Northernmost of the true Florida Keys in the United States of America

Elliott Key is the northernmost of the true Florida Keys (those 'keys' which are ancient coral reefs lifted above the present sea level), and the largest key north of Key Largo. It is located entirely within Biscayne National Park, in Miami-Dade County, Florida, east of Homestead, Florida. It is bordered by the Atlantic Ocean to the east, Biscayne Bay to the west, Sands Key (across Sands Cut) to the north, and Old Rhodes Key (across Caesar Creek) to the south. Adams Key is just west of the southern end of Elliott Key. Elliott Key is about 7 mi long. Its maximum width is about 2500 ft near the north end, and its average width is less than 2000 ft. The higher elevations on the island range from 6 to 8 ft above sea level and occur generally along an unimproved road that runs longitudinally through the center of the island. The average elevation is about 3 ft above sea level. The key is accessible only by boat. Elliott Key has a National Park Service campground, but is otherwise uninhabited.

==History==
Elliott Key was used on a transient basis for millennia by Tequesta Indians, and, in the 19th century, by fishermen and wreckers from the lower Florida Keys. The earlier name for the key was Ledbury Key, named after a snow that was driven ashore in 1769. There are legends of Elliott Key and adjacent keys being used as a refuge by pirates and escaped slaves. The chief pirate of legend is Black Caesar, who is said to have escaped from a slave ship, and used Elliott Key as his base. The key was inhabited and the site of pineapple plantations in the latter part of the 19th century and the first half of the 20th century. In 1910, there were more than a dozen families raising pineapples on Elliott Key, where an average crop was 50,000 to 75,000 dozen fruits, mostly sent by schooner to New York.

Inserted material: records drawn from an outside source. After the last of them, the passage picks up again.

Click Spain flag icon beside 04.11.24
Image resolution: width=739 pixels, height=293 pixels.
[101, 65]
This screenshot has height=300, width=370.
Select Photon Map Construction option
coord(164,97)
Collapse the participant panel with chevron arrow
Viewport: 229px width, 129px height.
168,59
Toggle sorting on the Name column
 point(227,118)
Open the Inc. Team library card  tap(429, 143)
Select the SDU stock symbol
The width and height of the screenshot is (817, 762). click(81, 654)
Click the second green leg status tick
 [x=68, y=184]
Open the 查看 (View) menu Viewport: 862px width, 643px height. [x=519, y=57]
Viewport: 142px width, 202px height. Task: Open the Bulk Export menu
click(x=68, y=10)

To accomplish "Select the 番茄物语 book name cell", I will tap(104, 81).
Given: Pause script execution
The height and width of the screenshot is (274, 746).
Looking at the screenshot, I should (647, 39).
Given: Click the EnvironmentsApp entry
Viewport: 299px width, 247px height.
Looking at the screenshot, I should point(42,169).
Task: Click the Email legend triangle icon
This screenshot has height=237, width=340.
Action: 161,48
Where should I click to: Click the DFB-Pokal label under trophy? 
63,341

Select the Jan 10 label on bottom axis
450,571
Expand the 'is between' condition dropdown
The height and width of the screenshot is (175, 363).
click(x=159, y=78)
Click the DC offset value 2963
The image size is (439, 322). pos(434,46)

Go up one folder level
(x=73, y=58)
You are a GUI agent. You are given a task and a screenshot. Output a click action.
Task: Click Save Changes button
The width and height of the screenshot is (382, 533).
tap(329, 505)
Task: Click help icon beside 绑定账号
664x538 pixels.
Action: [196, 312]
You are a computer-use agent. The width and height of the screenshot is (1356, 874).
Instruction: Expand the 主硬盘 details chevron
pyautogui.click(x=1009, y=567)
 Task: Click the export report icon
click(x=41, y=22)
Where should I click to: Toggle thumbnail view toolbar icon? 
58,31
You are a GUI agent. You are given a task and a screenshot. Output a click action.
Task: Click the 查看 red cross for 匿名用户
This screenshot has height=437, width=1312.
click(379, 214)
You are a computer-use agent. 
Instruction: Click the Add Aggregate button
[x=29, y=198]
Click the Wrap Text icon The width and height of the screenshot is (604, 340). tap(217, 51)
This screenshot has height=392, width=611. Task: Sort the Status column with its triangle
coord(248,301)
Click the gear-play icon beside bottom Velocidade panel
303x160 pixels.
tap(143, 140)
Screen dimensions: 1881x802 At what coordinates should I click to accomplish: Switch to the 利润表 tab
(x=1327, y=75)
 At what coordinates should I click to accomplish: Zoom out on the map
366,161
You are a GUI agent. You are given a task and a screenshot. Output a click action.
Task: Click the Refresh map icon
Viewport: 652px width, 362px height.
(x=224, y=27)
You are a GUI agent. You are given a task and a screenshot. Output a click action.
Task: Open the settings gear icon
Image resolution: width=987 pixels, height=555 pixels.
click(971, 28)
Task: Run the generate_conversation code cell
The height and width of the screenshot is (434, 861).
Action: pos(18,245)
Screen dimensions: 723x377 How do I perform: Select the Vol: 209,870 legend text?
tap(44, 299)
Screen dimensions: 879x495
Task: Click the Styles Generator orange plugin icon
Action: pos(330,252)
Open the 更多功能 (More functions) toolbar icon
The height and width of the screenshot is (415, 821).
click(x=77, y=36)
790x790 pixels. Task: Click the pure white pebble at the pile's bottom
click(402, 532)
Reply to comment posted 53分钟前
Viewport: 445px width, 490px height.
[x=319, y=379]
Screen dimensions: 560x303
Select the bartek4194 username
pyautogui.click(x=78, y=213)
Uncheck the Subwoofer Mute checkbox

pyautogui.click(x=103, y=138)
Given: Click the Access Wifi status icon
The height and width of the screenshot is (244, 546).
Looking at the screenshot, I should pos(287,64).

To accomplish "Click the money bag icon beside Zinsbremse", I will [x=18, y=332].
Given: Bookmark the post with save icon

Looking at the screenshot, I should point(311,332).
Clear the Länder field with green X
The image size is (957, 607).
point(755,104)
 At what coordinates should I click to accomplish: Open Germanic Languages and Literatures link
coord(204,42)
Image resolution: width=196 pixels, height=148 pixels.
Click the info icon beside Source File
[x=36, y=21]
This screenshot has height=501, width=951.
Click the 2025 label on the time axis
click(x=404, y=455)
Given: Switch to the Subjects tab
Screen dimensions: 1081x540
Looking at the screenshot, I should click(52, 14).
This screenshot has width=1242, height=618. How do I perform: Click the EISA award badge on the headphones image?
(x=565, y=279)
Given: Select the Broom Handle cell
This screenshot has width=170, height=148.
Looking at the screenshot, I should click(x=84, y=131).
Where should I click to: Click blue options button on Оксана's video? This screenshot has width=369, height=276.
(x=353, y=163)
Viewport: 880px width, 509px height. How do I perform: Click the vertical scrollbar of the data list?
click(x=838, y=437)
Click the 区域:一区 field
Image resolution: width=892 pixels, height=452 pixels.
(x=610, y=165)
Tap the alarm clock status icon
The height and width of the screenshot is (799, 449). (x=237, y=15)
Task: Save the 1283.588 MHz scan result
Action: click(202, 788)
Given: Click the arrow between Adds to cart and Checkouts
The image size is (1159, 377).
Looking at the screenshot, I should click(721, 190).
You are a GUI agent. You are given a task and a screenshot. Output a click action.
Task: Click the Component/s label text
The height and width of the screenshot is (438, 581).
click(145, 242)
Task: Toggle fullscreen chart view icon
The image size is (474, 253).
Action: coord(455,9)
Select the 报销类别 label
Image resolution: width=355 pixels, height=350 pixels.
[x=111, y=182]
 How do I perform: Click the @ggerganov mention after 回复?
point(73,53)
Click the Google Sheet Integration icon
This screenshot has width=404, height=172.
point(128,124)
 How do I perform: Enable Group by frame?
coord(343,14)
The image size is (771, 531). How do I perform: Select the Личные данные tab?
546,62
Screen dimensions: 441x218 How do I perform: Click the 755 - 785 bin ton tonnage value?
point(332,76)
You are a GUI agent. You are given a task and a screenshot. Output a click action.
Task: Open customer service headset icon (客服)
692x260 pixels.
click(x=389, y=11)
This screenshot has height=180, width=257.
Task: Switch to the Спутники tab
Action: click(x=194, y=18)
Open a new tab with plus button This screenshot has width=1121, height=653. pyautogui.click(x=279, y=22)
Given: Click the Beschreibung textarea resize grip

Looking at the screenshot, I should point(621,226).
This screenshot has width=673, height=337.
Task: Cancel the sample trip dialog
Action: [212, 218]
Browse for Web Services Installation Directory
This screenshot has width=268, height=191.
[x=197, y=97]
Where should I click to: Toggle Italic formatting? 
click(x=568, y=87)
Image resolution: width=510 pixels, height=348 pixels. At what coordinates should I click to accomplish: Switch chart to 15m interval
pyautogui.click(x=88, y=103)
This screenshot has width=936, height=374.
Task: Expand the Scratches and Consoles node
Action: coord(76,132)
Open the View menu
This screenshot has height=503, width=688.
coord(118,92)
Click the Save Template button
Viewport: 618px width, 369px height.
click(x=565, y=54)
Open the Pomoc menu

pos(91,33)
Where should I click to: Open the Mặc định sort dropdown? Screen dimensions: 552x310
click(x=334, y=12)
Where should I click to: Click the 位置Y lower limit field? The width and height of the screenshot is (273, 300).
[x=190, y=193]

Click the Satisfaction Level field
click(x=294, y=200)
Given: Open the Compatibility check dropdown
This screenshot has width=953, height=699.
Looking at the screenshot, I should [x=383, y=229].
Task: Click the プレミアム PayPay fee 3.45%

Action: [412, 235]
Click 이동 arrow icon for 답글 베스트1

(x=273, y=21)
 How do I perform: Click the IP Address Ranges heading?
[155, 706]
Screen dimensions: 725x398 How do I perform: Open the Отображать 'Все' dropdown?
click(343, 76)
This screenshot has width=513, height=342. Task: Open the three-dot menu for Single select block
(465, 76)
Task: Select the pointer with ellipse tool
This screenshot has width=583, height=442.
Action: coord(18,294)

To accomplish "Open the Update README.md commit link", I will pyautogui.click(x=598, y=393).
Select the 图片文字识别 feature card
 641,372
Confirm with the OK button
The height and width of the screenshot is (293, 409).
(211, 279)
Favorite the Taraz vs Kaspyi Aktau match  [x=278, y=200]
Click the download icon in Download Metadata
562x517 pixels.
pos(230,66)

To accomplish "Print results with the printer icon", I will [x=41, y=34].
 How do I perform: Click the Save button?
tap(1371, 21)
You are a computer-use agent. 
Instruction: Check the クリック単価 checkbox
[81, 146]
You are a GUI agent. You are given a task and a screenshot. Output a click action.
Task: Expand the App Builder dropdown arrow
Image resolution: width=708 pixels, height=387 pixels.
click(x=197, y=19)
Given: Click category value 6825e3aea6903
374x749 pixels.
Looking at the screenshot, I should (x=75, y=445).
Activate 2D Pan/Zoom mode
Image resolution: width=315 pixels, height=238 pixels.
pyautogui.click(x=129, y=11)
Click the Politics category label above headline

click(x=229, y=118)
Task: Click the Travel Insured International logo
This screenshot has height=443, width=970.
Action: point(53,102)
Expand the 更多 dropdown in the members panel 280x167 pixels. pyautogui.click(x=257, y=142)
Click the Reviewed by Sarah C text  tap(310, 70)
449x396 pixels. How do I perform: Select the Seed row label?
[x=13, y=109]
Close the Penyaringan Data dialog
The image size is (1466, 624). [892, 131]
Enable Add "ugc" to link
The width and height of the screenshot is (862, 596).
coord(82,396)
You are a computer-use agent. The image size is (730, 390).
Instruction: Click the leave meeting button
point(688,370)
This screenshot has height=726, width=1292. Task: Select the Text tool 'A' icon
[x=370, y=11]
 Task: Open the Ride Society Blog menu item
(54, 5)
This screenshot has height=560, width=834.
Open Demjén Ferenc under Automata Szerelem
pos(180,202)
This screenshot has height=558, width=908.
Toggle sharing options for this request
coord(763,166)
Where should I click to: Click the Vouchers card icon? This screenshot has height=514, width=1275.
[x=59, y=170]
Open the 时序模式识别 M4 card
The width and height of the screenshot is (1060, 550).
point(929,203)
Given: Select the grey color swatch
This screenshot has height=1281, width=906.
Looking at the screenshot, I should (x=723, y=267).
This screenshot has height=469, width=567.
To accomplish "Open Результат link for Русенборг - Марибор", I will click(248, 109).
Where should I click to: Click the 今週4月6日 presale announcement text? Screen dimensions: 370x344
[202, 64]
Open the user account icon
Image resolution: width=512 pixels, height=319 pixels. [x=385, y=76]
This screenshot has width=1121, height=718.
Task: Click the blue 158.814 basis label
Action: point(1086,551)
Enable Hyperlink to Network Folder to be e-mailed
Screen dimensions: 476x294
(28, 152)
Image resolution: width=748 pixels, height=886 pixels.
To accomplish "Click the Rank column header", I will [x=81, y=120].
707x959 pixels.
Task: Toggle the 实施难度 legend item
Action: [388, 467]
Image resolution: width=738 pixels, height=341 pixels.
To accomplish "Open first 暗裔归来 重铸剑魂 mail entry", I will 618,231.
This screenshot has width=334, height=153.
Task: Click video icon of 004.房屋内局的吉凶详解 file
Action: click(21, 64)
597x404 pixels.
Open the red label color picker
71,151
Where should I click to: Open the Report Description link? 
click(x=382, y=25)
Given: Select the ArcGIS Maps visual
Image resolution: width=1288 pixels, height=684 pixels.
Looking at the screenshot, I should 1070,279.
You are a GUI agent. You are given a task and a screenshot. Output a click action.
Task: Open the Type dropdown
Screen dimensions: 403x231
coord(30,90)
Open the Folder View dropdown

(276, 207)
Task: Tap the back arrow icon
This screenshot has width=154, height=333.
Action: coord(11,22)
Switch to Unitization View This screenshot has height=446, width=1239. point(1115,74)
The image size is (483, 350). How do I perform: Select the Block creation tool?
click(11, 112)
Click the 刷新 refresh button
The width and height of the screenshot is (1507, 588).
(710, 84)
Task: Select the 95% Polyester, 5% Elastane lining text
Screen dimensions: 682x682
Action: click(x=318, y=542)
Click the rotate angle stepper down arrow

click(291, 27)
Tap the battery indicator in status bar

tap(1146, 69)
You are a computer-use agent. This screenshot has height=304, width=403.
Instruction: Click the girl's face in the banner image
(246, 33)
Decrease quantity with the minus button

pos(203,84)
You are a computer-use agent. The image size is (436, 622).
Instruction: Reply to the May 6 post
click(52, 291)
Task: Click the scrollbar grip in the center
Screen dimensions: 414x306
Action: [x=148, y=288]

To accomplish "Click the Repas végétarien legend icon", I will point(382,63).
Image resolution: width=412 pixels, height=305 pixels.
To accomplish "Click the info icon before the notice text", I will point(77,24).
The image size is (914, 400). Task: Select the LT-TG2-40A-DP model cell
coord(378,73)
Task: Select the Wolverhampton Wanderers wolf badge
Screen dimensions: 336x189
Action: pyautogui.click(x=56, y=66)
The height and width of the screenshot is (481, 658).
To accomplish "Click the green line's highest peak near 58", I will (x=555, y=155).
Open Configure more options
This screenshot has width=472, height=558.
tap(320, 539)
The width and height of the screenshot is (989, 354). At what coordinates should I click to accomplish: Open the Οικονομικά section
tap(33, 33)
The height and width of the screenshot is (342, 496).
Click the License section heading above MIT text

In the 1950s, it was proposed to build a highway (with a causeway across the Safety Valve) from Key Biscayne to Key Largo, connecting Elliott Key and other keys to the mainland and the rest of the Florida Keys. This led to the incorporation of the city of Islandia, Florida, encompassing the keys north of Key Largo up to the Ragged Keys. In anticipation of the highway, and to forestall designation of the northernmost keys as a park, developers cleared most of the land on Elliott Key and dredged channels around it. With the establishment of the Biscayne National Monument in 1968 and the purchase of private property in the park by the Federal government, development of the highway and of Elliott Key was halted, and the money that was allocated for the proposed causeway was used to build a replacement Card Sound Bridge connecting northern Key Largo to the mainland. The City of Islandia was abolished in 2012.

On August 24, 1992, Hurricane Andrew made landfall on Elliott Key.